TP53 inducible glycolysis and apoptosis regulator gene

61
Q

What is TIGAR induced by?

A

p53

62
Q

What does TIGAR code for?

A

An enzyme which removes a phosphate from fructose-1,6-bisphosphate to reverse this key step in glycolysis

63
Q

What can ROS produced during normal metabolism can be dealt with?

A

Anti-oxidant mechanisms within the cell

64
Q

Elevated ROS levels can ….

A

damage cellular components which activates p53 which can halt the cell cycle, trigger apoptosis and inhibit glycolysis

65
Q

Cancer-cell genomes show?

A
  • Global hypomethylation

- Gene-promoter specific hypermethylation (tumour suppressors silenced)

66
Q

Name a gene involved in the glycolysis and biosynthetic pathway that is upregulated in cancer cells

A

Transketolase

67
Q

What causes the upregulation of transketolase?

A

Promoter-specific hypomethylation seen often in squamous cell carcinomas

68
Q

What steps in glycolysis are downregulated in cancer cells and how is this done? How? To what effect?

A

Genes involved in governing the reversible steps of glycolysis (fructose-1,6-bisphosphate) are downregulated through hypermethylation, seen in gastric cancers, which increases glycolysis.

69
Q

What does glucose influx cause an increase of?

A

Acetyl-CoA within the cell triggers Ras and Akt pathways which cause histone acetylation and a decrease of DNA condensation thus increasing gene activity

70
Q

DNA methylation on CpG motifs occurs using what?

A

DMNT and SAM ( the universal methyl donor)

71
Q

Where and can histones be methylated?

A

At arginine and lysine sites using HMT and SAM

72
Q

What does one-carbon metabolism facilitate?
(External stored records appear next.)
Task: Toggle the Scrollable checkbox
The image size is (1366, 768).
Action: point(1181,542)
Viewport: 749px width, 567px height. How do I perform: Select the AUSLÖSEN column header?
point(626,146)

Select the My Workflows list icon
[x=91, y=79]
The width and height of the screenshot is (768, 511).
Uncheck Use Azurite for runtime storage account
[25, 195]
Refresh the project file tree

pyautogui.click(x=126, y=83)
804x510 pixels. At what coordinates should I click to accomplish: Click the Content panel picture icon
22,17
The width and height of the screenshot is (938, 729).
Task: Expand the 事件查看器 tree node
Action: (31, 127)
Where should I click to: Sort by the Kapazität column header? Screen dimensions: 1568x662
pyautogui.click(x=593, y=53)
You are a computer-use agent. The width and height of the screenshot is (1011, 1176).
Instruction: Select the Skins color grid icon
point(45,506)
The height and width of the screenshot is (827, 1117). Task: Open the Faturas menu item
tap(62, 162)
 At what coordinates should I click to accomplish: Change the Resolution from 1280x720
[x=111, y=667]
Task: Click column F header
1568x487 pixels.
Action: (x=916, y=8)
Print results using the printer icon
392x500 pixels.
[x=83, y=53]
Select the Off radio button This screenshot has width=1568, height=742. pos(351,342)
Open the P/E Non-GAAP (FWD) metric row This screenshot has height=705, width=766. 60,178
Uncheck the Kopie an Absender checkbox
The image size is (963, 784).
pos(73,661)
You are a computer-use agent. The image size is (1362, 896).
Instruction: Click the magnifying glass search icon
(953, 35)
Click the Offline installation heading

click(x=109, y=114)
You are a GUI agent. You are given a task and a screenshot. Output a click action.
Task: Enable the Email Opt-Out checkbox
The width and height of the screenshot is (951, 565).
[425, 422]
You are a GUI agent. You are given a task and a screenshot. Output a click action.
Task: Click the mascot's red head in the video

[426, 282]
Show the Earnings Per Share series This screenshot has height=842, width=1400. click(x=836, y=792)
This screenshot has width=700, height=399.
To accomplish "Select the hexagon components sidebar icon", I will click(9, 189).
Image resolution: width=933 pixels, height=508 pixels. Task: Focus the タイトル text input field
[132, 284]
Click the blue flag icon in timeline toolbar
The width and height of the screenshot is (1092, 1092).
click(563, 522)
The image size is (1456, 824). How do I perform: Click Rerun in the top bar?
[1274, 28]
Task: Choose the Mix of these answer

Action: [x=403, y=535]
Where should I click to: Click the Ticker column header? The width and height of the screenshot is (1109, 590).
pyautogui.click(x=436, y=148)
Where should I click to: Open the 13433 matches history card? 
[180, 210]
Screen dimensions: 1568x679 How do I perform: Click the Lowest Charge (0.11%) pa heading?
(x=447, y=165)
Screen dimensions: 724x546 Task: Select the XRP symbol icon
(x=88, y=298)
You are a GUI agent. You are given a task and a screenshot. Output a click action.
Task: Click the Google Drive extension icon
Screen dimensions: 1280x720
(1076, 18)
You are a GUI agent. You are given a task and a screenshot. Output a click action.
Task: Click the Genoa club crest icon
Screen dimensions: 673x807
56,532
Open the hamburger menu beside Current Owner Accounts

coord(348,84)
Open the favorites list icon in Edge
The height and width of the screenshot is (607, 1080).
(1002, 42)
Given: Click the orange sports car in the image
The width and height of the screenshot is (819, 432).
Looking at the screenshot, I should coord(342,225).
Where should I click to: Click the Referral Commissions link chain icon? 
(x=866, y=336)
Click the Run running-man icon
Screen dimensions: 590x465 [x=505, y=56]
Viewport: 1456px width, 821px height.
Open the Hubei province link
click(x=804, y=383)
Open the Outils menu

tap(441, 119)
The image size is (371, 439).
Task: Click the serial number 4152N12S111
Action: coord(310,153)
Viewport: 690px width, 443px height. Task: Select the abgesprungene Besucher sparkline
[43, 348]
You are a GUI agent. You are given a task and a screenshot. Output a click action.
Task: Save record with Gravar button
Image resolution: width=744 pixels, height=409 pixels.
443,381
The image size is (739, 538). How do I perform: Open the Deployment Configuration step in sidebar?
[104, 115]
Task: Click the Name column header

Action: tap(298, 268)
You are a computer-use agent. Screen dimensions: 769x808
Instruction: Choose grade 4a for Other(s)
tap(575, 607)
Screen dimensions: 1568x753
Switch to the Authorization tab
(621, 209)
What is this

A

the uptake of SAM and is determined by the cellular uptake and availability of methionine as well as the availability of serine and glycine

73
Q

What are the chain of events caused by one-carbon metabolism?

A
  • Oncogene activation increases glucose and glutamine uptake which increases glycolysis
  • Biosynthesis of amino acids (including methionine) is increased
  • Increased methionine allows for increasing gene methylation
  • Tumour-suppressor genes and apoptotic genes may be silenced
  • Increased cell survival and increased growth
74
Q

What is imaging of cancer cells performed by?

A

Deoxyglucose

75
Q

How does deoxyglucose show where cancer cells are?

A

It becomes trapped in the fast dividing cancer cells as it cannot undergo isomerism

76
Q

How is deoxyglucose imaged?

A

It is radioactively tagged (fluoro-2-deoxyglucose), and can be imaged using scintillation counters in a ring using a PET scanner.

77
Q

Summaries the Warburg effect

A

1) It is an adaptation to a low-oxygen environment.
2) It may be a consequence of genetic changes in cancer cells.
3) It is a rapid mechanism for energy production.
4) It may involve downregulation of mitochondrial activity in general (as they are involved in apoptosis – which cancer cells switch off).
5) It may involve the generation of glycolytic intermediates for biosynthesis.